08 Wrz 2015, Wto 20:01, PID: 469754
_marcin napisał(a):Ten wątek cierpi raczej na brak wyobraźni.
Kto cierpi na brak wyobraźni? Koledzy twierdząc, że pociąg do rodzeństwa, owszem może wystąpić, ale nie jest czyś normalnym, czy wy twierdząc, że większość ludzi tak ma?
Tak na marginesie, marcin jest jakiś fetysz w którym nie siedzisz?
A wypocin Freuda podobno dzisiaj już nikt na poważnie nie bierze.
Ja nawet nie mam nic do tych co się dymają z rodzeństwem, naprawdę wisi mi to.
Za dużo postów na+, nie chce mi się teraz wszystkiego dokładnie czytać i odpisywać, ale się z teorią placebo nie zgadzam, pod normę bym tego nie podciągał.

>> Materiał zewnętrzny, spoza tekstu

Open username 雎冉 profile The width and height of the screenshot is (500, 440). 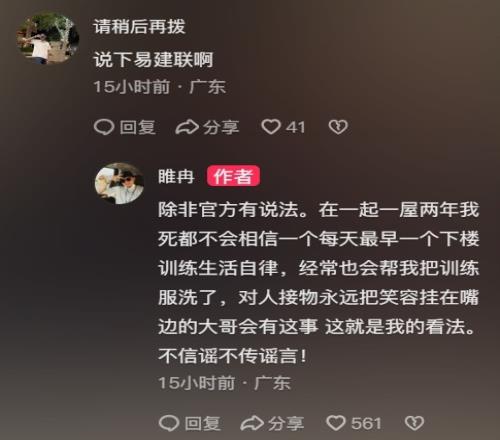(176, 176)
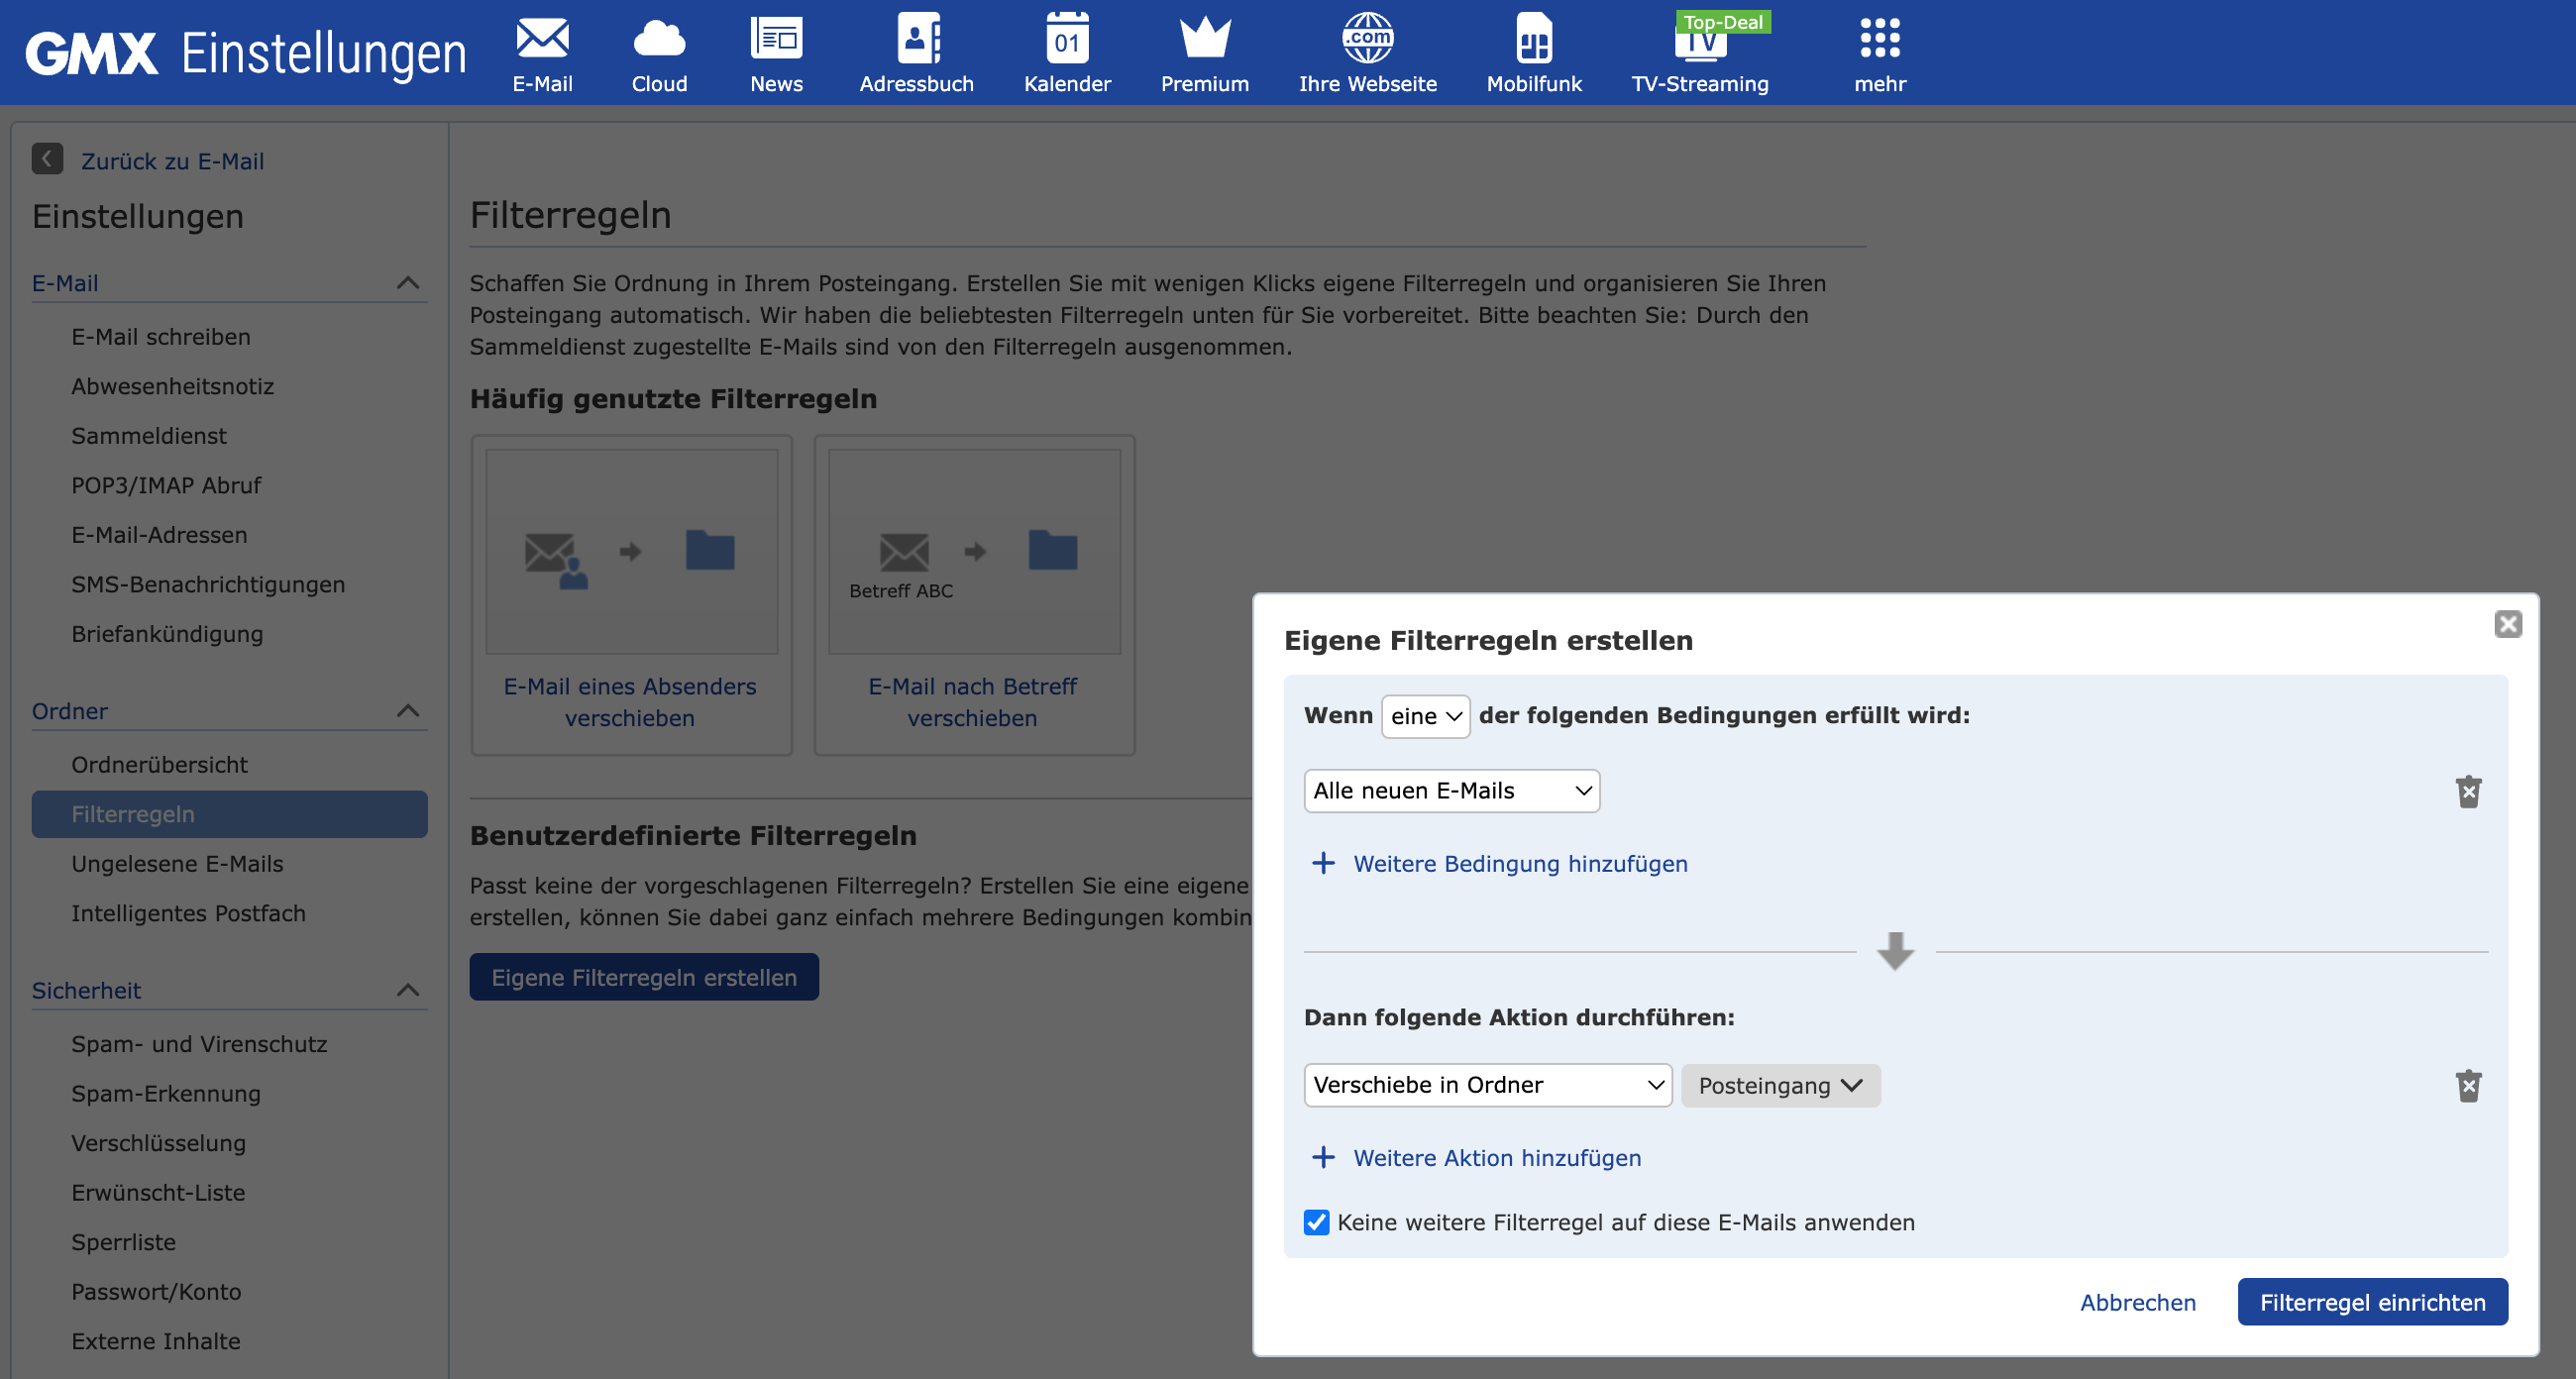
Task: Collapse the Sicherheit sidebar section
Action: 407,990
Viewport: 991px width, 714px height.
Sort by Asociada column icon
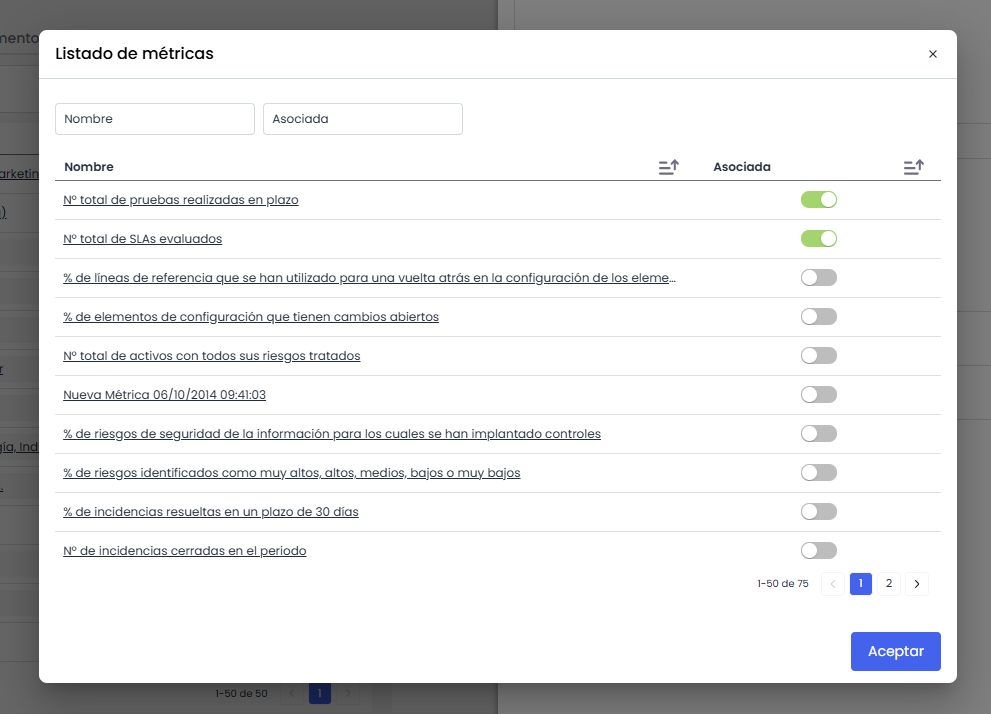[913, 168]
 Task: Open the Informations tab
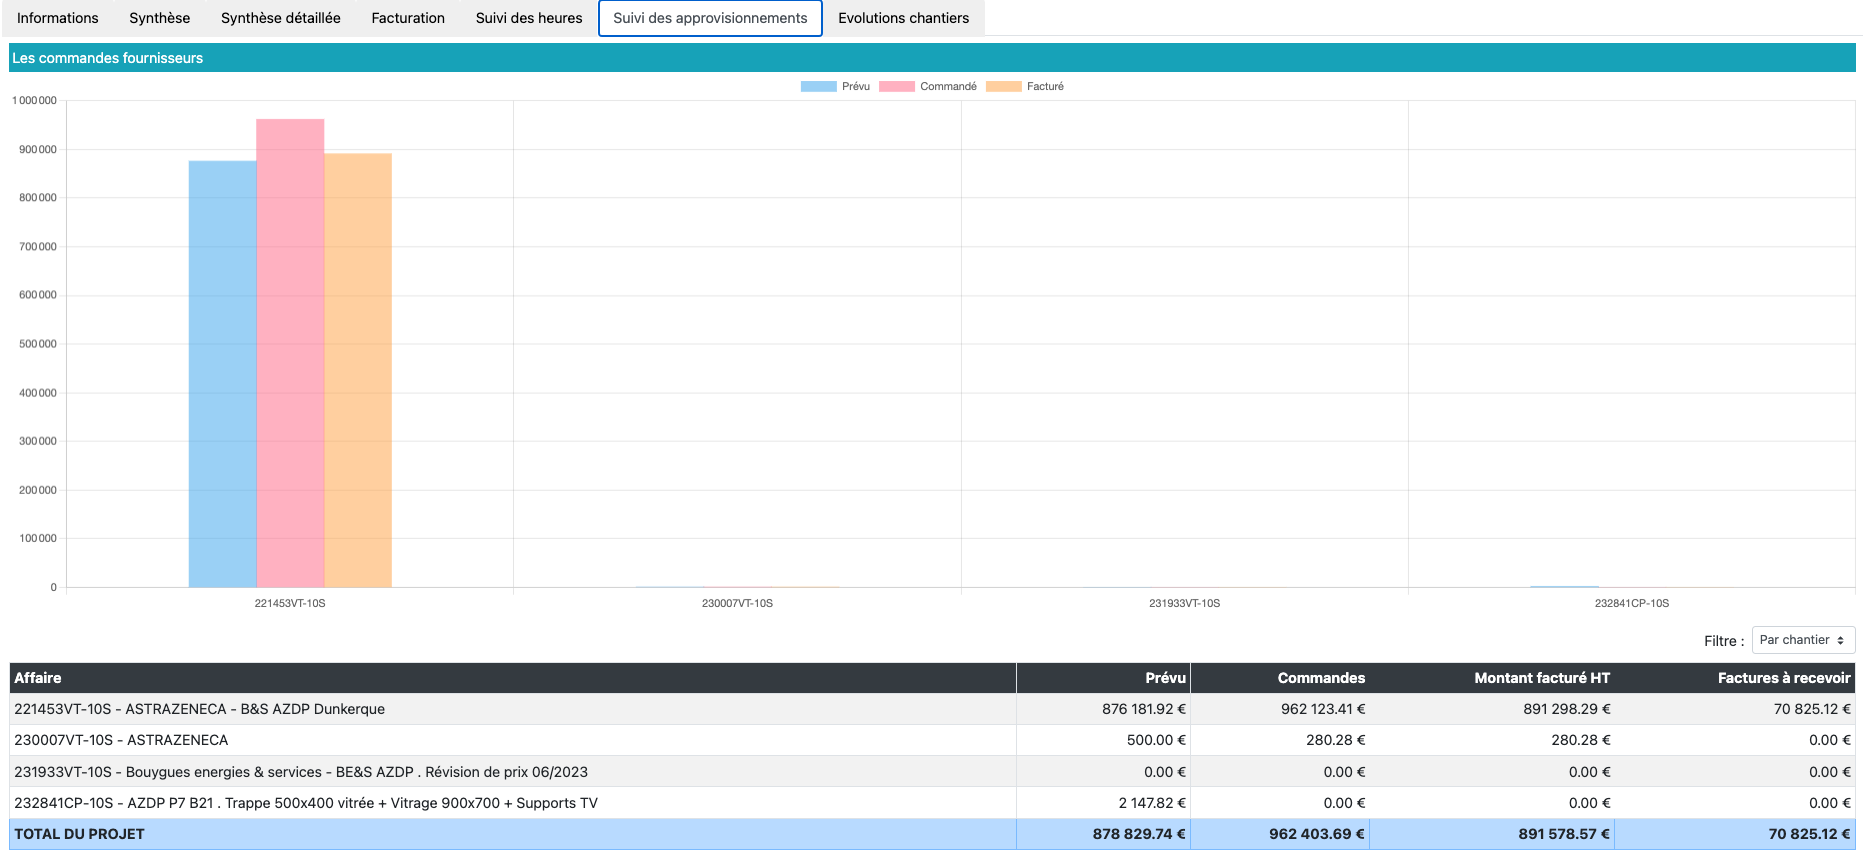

Wypowiem się ponownie jak siostra nabierze kształtów, czyli za jakieś sześć lat. (Tylko do tego czasu pewno będę tak wyposzczony, że moja opinia przestanie być miarodajna.) Bo kuzynki na mnie nie działają, a brzydkie nie są, ale w sumie nie oglądałem ich nago.